South Florida’s Cinderella run is over. In fact, the Bulls could lose to Cincinnati and Louisville before it all said and done.
And we can’t expect any help from Boston College. Unlike South Florida, B.C. is for real. Matt Ryan is a great quarterback and the Eagles won’t back down from anyone. If they beat Virginia Tech on the road Oct. 25, they will finish 12-0 and the Sooners will be playing in a meaningless BCS bowl game.
And LSC will have to lay an egg against Kentucky to keep OU’s national title hopes alive. Fortunately, Les Miles is the Tigers’ coach. If James Myers was LSU’s coach, the Tigers would be 7-0. LSU goes to Alabama (the best hope for Sooner fans) and have slugs Auburn and Arkansas at home.
Odds are that the “Folder in Boulder” will cost OU a shot at the national title. Like I said, the system is a joke.
The good news is that anything seems possible in college football this year after Appy State humiliated Michigan — in the Big House, no less.
Oklahoma might be the best football team in the nation. Too bad we’re not ever going to know.
Who could have imagined that 15 minutes of clear Rocky Mountain air could be such a bummer?
———o———
James Myers almost
needs CPR
There was a scare last Sunday.
When the Youngless-Tennessee Titans kicked a field goal late in the fourth quarter to tie Tampa Bay, 2007 Ada Football Prediction Race leader James Myers needed to be placed on a cardiac monitor.
James “I’m Gonna Choke Again” Myers hit rock bottom in the race. Going into Week 7, he had built a huge six-game bulge over four-time champ Leo Kelley, three-time champ Jeff Cali and a gaggle of stiffs. But it began to unwind after Bixby’s rout over McAlester. Then came “Black Saturday.” After my picks — ECU, OSU, OU, Kansas State and Auburn — rolled to impressive wins, I had cut J.M.’s lead to a measly two games.
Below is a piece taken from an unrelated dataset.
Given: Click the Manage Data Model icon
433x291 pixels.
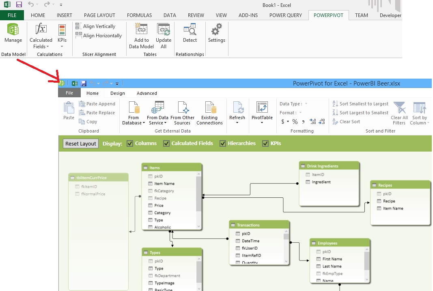Looking at the screenshot, I should point(13,30).
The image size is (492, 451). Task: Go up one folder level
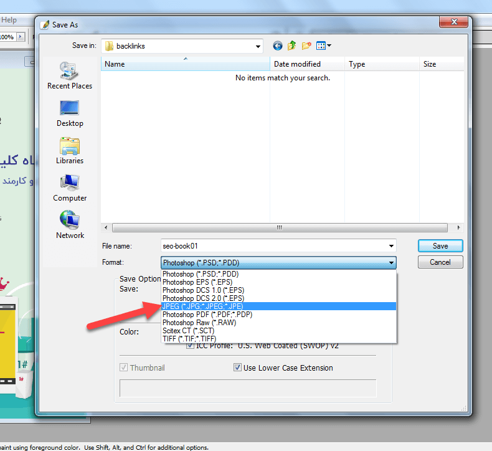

Then came Sunday. I hear he couldn’t sleep after his embarrassing performance Friday and Saturday. His Bears choked, but I had taken those no-winning pretenders too. But then came the Tennessee-Tampa Bay game that meant absolutely nothing to anyone but the AEN prediction crew.
A Tennessee win would have pulled me within a game of James — the greatest single-week gain in prediction history. And his annual choke would have been under way.
When the Titans knotted the score late in the fourth quarter, Myers began sweatin’ like Uncle Jonas after he’s used up his Food Stamps for the month. He was about to head for the ER when Tampa Bay — no offense, no defense — win with a field goal, while Vince Young watches on the sidelines like a sissy. Didn’t he know how much I needed that win?
As soon as Tampa Bay won, J.M.’s sweating stopped and his air waves cleared.
Timid Vince Young cost me big. It also reminded me why I detest the Texas Longhorns’ fight song.
Nevertheless, his lead had shrank to three games, and with a half-season to go, it looks like I should take my fifth “Leo Kelley Championship Trophy” (I can’t believe they named the trophy after me.)
Even though James Myers is the prediction world’s Buffalo Bills (four Super Bowls without a title), I have to give him credit. He’s always near the top. Who knows, maybe this is his year? One more 3-7 week, however, and he’ll down there battling those slugs in the second division.
My fellow OSU fans should be very, very upset with James Myers. After blasting the Cowboys time after time, he took them Saturday against Kansas State. That ain’t right. Where’s his pride?